Ask Your Question
2

ideal membership and solution

asked 2019-03-28 06:29:57 +0200

arpit gravatar image

I gave sage the following ring and the ideal

R.<x,y,z>=GF(2)[];
f=1 + z + y*z + y^2*z + z^2 + y*z^2; 
g=1 + x + y^2 + z^2;
I = R.ideal(f,  g)

I found that the function h below lies in the Ideal I using

h=1 + y + z + x*z + y*z + x*y*z + y^2*z + y*z^2;
h in I

I know that in general, finding polynomials $a(x)$ and $b(x)$ such that $h = a f+ b g$ might be hard, but can I find the solutions for $a$ and $b$ to a certain degree of these polynomials, if they exist?

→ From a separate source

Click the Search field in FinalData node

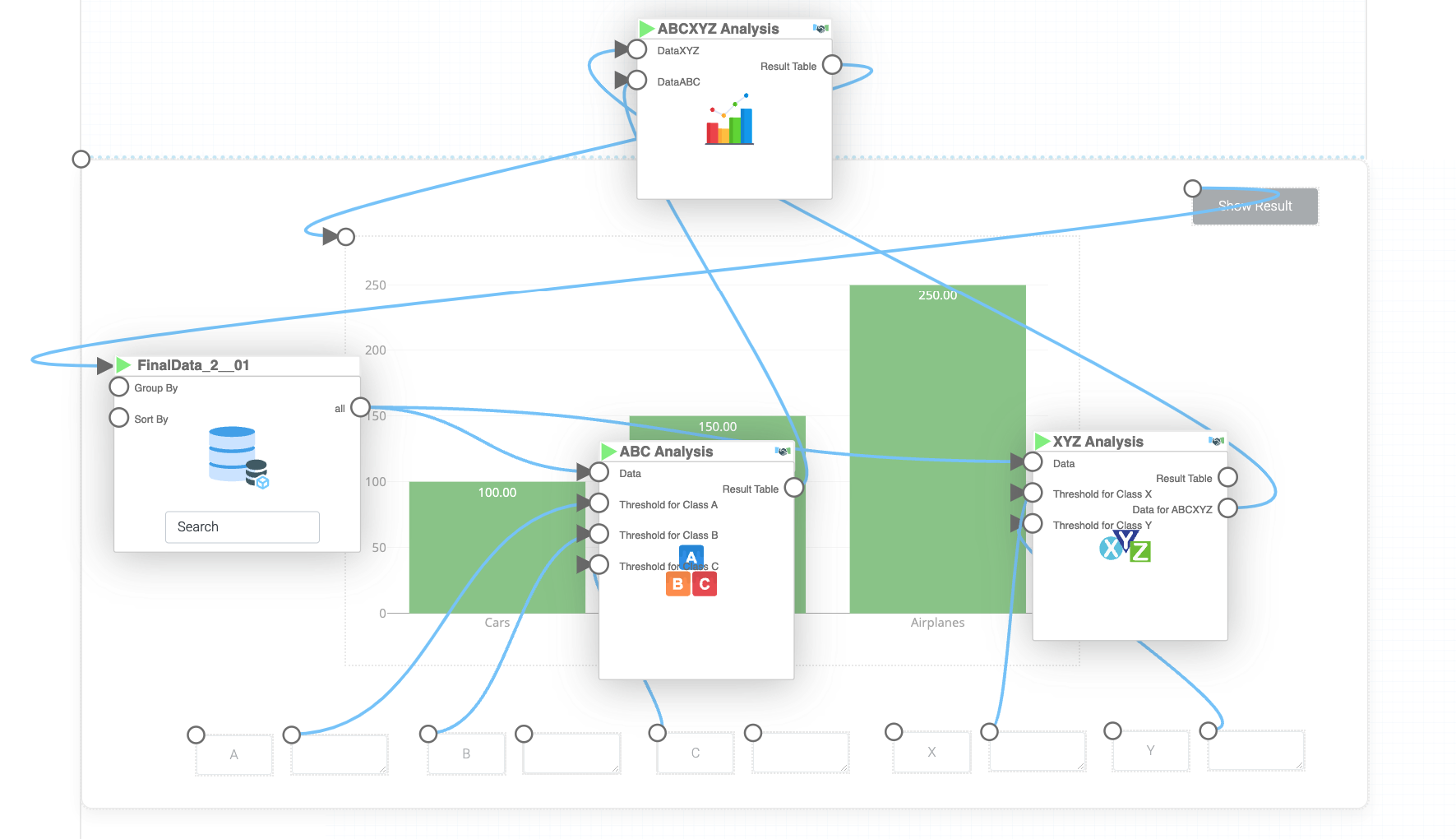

I was wondering if sage can check this more efficiently

edit retag flag offensive close merge delete

1 Answer

Sort by ยป oldest newest most voted
1

answered 2019-03-28 13:56:30 +0200

rburing gravatar image

Yes, this can be done algorithmically. First you compute a Groebner basis $\langle g_1, \ldots, g_r \rangle$ of $I$, and remember the expressions $g_i = a_i f + b_i g$. Then you do multivariate polynomial division of $h$ by $\langle g_1, \ldots, g_r \rangle$. This yields $$h = c_1 g_1 + \ldots + c_r g_r = (c_1a_1 + \ldots c_ra_r)f + (c_1b_1 + \ldots c_rb_r)g.$$

In your example one Groebner basis of $I$ is $\langle f,g,f_1,f_2,f_3 \rangle$ where $f_1 = S(f,g) = f-zg$, $f_2 = S(f_1,f) - zg = (y-z)f - z(y+1)g$, $f_3 = S(f_1,f_2) = (x - z(y-z))f + z(z(y+1) - x)g$. Multivariate polynomial division of $h$ by $\langle f,g,f_1,f_2,f_3 \rangle$ yields $$h = f + f_2 = (y-z+1)f - z(y+1)g.$$

This can all easily be automated in Sage (but I don't have time to do it now).

edit flag offensive delete link more

Comments

@rburing thanks for the answer. This is useful. How do I do the last step of multivariate polynomial division in Sage?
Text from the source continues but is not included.